Don’t Look Up is the new black-comedy disaster movie by award-winning writer and director Adam McKay. Featuring a star-studded cast, including the likes of Leonardo DiCaprio, Jennifer Lawrence, Cate Blanchett, Meryl Streep, Timothée Chalamet, and Rob Morgan (the list could go on), Don’t Look Up will have you thinking for days about the state of the world we live in and how to look after our planet.
McKay who has been on a roll, turning anti-capitalist critiques into popular Hollywood films, starting with The Big Short and following it with Vice, delivers mostly pitch-perfect satire. The movie tells the story of low-level astronomer and professor Dr. Randall Mindy (played by Leonardo DiCaprio) and Ph.D. student Kate Dibiasky (Jennifer Lawrence) who discover a huge comet is heading directly to Earth, threatening to destroy the entire planet.
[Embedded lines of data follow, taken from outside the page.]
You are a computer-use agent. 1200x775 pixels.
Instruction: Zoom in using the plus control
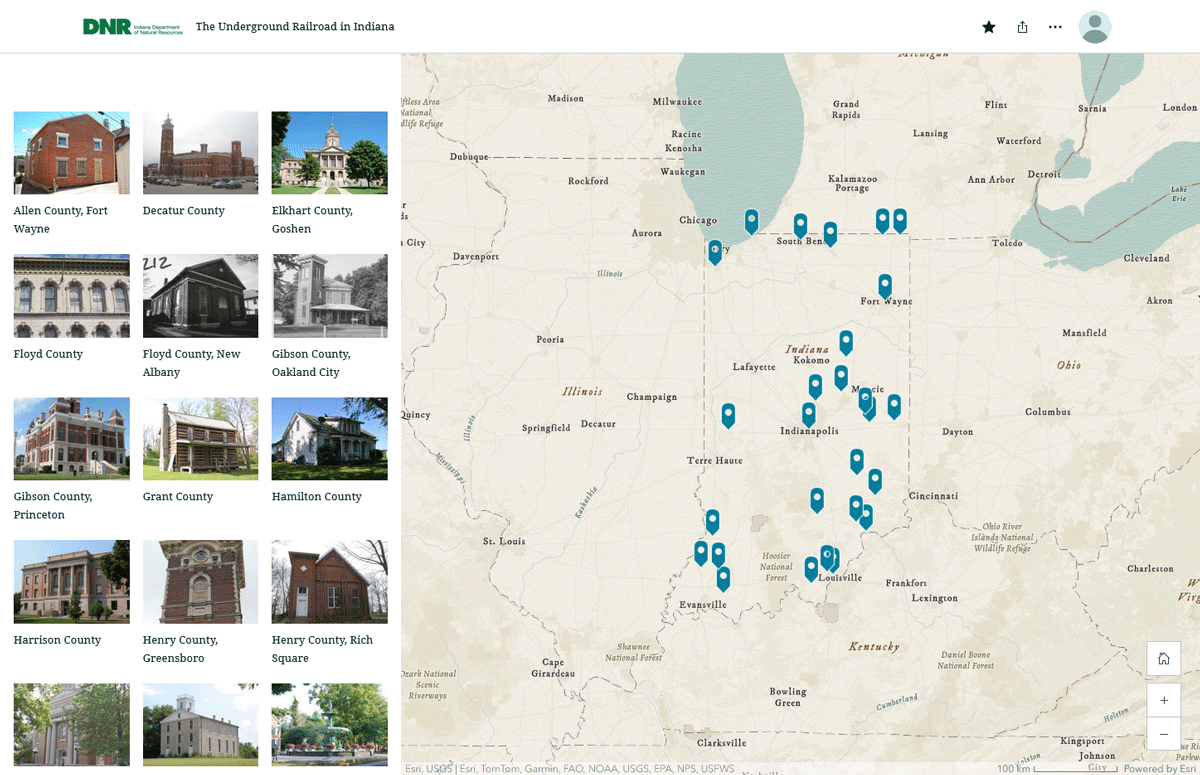1163,700
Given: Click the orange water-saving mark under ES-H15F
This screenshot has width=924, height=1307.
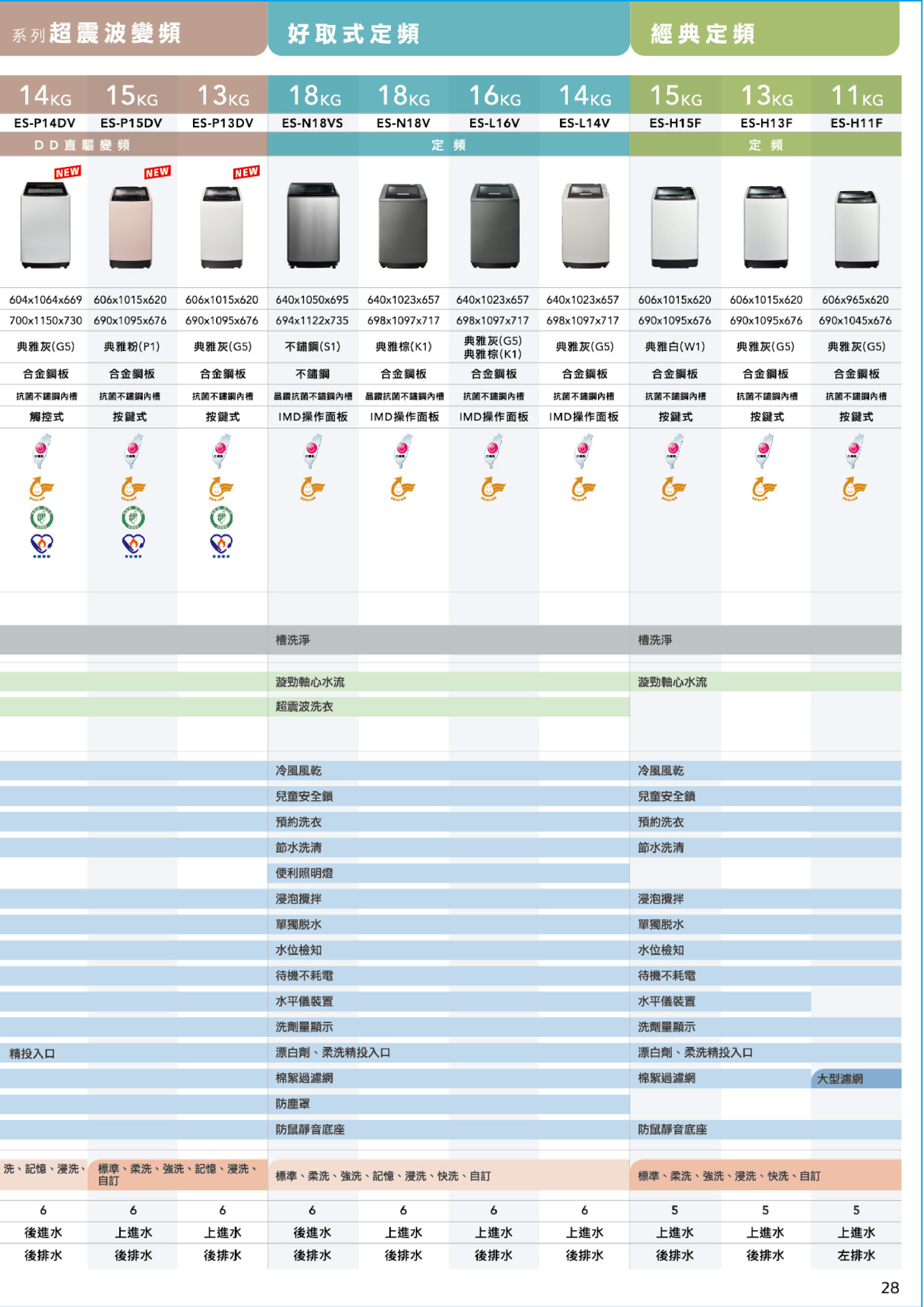Looking at the screenshot, I should (673, 488).
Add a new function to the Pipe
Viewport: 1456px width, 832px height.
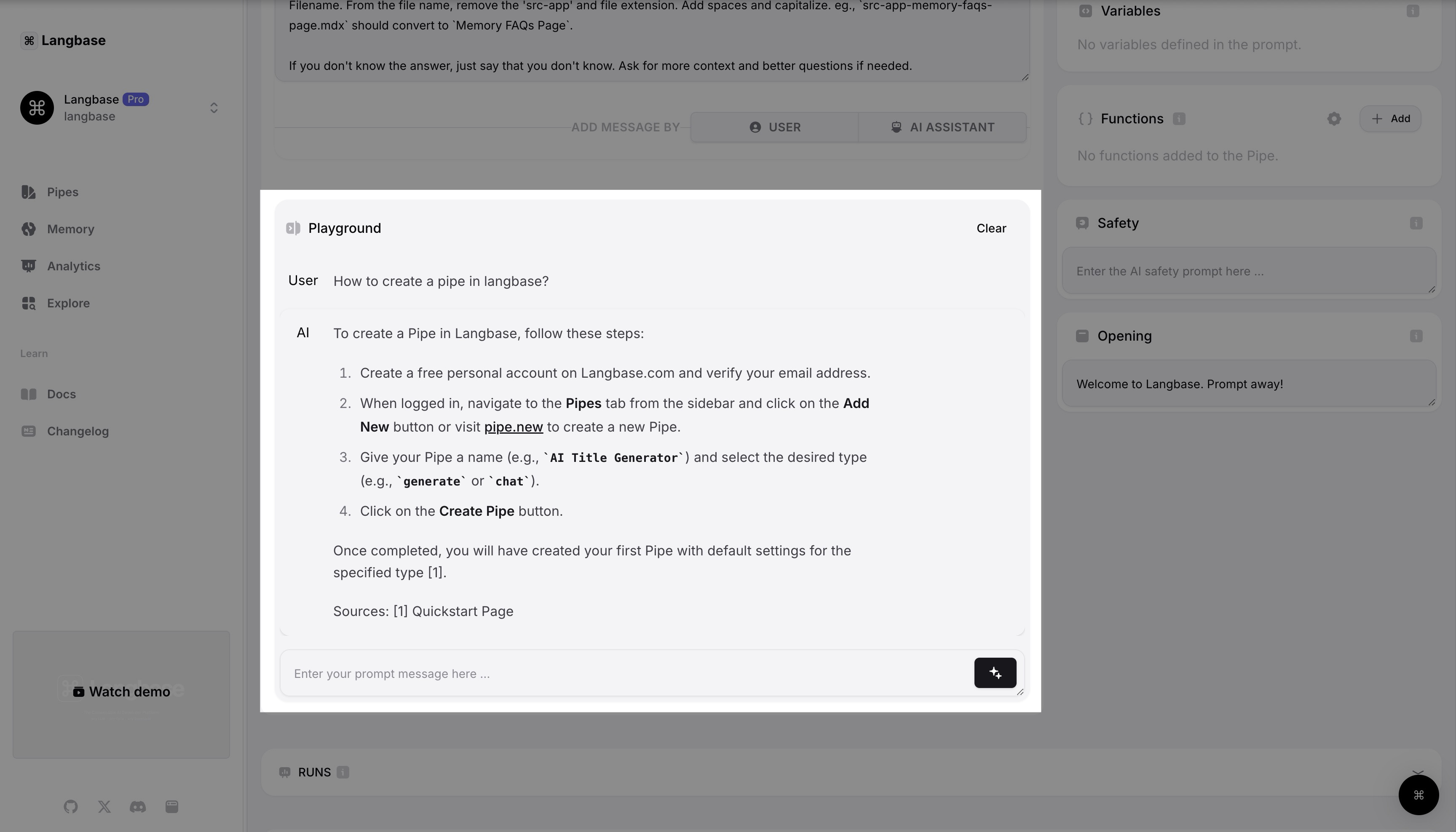pyautogui.click(x=1390, y=118)
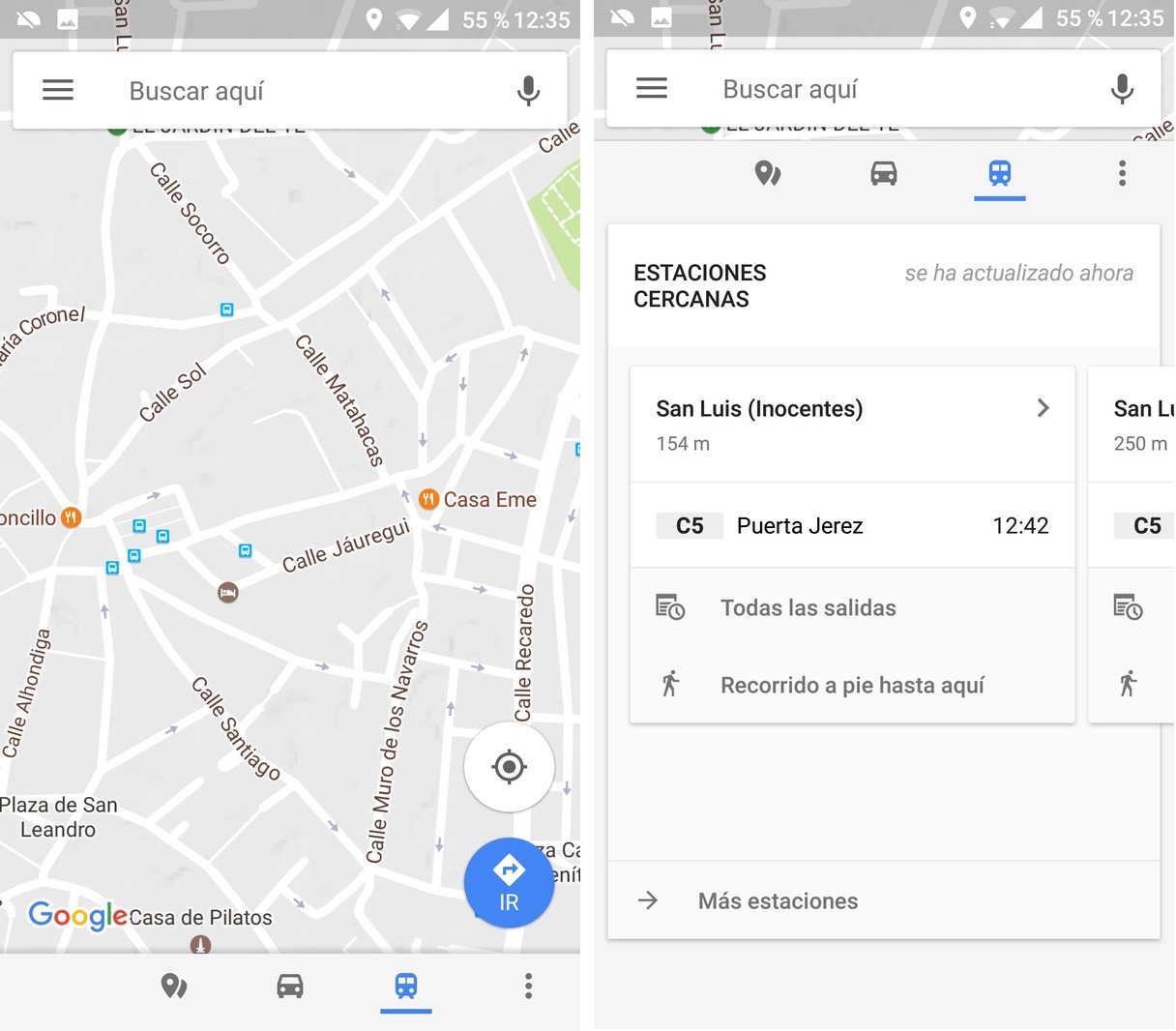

With the help of scientist Dr. Teddy Oglethorpe (Rob Morgan), the trio attempt to make the world aware of its impending doom, but largely go unheard, before it’s too late. With a reckless president, President Orlean (Meryl Streep), and Elon-Musk type figure Peter Isherwell (Mark Rylance) ruining all hopes of a rescue mission, the world is forced to face potential extinction.
Checkout the trailer of Don’t Look Up here:
A Donald Trump stand-in President, played by a sneering Meryl Streep, wonders if taking a firm stance on the issue could affect her chances of getting re-elected. Her Chief of Staff is her hyper-materialistic son Jason (Jonah Hill) who frequently comments on her mom’s hotness. “Keep it simple, no math”, scientist Oglethorpe (Rob Morgan) advises the astronomers about briefing the pea-brained Orleans. They initially brush off Mindy and Dibiasky’s concerns but come around when President Orlean gets involved in a sex scandal, for which she plans to fix her image by turning the comet-destroying mission into her Go-America moment.
The Orleans’ plans to destroy the comet are soon compromised by their mega-donor, tech mogul Isherwell (Mark Rylance), who tells the White House that there are $140 trillion worth of useful minerals in the comet, so it should be allowed to hit earth.
She decides to deny that there is a Mount Everest-sized rock headed her way, which inspires her legions of mostly middle-America supporters to adopt the slogan ‘don’t look up’. They go on demonstrations against Lawrence and DiCaprio’s characters—Randall Mindy and Kate Dibiasky—who must now deal with not just a useless President and an apathetic media, but also the large section of the population that is in complete denial of everything that they say. As Streep’s President Orlean declares in one scene, “You can’t go around telling people they have a 100% chance of dying.”
When the news of the comet breaks, mainstream media is more obsessed with a celebrity relationship. Politicians and businessmen scamper to strategically capitalize on the extinction-level natural phenomenon, ignoring the hoarse cries of scientists and qualified experts asking them to just…look up.

Leonardo DiCaprio’s Randall Mindy and Jennifer Lawrence’s Kate Dibiasky have diametrically opposite personalities. Still, the actors skillfully balance each other out. As Randall and Kate try to make sense of everyone’s attitude to the impending disaster, they both lose track of the bigger picture when they get caught up in the media storm. Even when McKay’s screenplay gets side-tracked with subplots, DiCaprio and Lawrence’s journeys keep the narrative grounded, courtesy of their performances. Jonah Hill is hilarious as the smarm-filled Jason Orlean, son of President Janie Orlean, featuring Meryl Streep in predictably fine form. Cate Blanchett does her best impression of a morally ambiguous talk show host as Brie Evantee. However, Mark Rylance’s compelling caricature of an eccentric billionaire in Peter Isherwell often overshadows the rest of the cast.
The film unfolds as a funny and horrifying allegory of how world leaders, corporations, and big media is dealing with global warming and its consequences. McKay and co-writer David Sirota, who is the editor-at-large at American socialist magazine Jacobin, accomplish this by giving the movie’s characters the challenge of surviving a destructive comet that will hit the Earth in six months. By expediting the process of imminent destruction that climate change is expected to bring, McKay and Sirota attempt to narrow down, predict, and comment on global reactions to cataclysmic events.